Data extracted from a collection
################

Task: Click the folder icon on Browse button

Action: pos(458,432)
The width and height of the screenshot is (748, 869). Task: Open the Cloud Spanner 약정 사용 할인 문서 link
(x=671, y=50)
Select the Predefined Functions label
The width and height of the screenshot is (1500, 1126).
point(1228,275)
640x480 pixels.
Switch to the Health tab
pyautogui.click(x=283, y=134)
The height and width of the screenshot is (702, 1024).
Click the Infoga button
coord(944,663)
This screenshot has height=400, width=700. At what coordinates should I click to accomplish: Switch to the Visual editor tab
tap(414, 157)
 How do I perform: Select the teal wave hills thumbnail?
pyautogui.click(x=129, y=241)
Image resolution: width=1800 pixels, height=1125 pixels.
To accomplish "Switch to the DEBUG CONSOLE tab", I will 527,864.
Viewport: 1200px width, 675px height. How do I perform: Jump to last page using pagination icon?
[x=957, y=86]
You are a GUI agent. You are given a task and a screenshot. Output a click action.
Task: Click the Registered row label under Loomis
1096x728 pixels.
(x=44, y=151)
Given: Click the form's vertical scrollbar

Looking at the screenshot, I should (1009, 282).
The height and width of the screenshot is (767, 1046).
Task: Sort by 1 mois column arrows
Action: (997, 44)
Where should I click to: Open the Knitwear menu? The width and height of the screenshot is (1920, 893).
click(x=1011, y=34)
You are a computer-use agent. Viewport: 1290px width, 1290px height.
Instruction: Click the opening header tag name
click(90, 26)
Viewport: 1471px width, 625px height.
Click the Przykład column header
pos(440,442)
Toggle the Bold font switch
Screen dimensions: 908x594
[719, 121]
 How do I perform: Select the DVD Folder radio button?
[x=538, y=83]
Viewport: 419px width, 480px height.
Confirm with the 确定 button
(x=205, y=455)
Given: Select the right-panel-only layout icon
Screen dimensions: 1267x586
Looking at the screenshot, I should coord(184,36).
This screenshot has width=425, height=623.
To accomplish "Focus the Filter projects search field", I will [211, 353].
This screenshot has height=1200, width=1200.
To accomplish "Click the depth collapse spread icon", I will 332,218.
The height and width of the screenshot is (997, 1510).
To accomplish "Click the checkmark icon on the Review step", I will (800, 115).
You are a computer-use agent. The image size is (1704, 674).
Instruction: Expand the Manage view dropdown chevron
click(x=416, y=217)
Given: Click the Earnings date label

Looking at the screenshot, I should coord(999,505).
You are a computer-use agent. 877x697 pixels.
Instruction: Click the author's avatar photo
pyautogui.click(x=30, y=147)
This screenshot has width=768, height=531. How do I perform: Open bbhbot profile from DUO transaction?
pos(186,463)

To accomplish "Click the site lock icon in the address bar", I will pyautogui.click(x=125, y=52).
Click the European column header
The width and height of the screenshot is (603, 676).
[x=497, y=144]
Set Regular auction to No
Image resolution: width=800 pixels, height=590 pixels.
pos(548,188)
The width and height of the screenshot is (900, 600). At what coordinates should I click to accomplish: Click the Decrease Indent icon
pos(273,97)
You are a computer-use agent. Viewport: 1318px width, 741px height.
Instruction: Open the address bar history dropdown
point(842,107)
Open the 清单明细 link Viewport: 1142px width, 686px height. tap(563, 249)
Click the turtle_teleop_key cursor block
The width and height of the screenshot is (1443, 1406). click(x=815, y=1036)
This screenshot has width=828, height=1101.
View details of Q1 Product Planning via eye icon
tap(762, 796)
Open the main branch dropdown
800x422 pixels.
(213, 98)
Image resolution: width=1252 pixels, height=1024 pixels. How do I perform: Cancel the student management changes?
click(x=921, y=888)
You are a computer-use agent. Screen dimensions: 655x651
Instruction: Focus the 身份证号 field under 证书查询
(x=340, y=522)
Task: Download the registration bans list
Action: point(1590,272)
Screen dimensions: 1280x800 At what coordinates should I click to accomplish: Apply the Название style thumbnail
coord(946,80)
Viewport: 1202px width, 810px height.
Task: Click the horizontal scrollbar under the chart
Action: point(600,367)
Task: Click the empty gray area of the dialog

################

▶ [Brief]:
Which of the lines above hold the string "will"? Copy each one.

▶ [Output for this task]:
To accomplish "Switch to the DEBUG CONSOLE tab", I will 527,864.
To accomplish "Focus the Filter projects search field", I will [211, 353].
To accomplish "Click the depth collapse spread icon", I will 332,218.
To accomplish "Click the checkmark icon on the Review step", I will (800, 115).
To accomplish "Click the site lock icon in the address bar", I will pyautogui.click(x=125, y=52).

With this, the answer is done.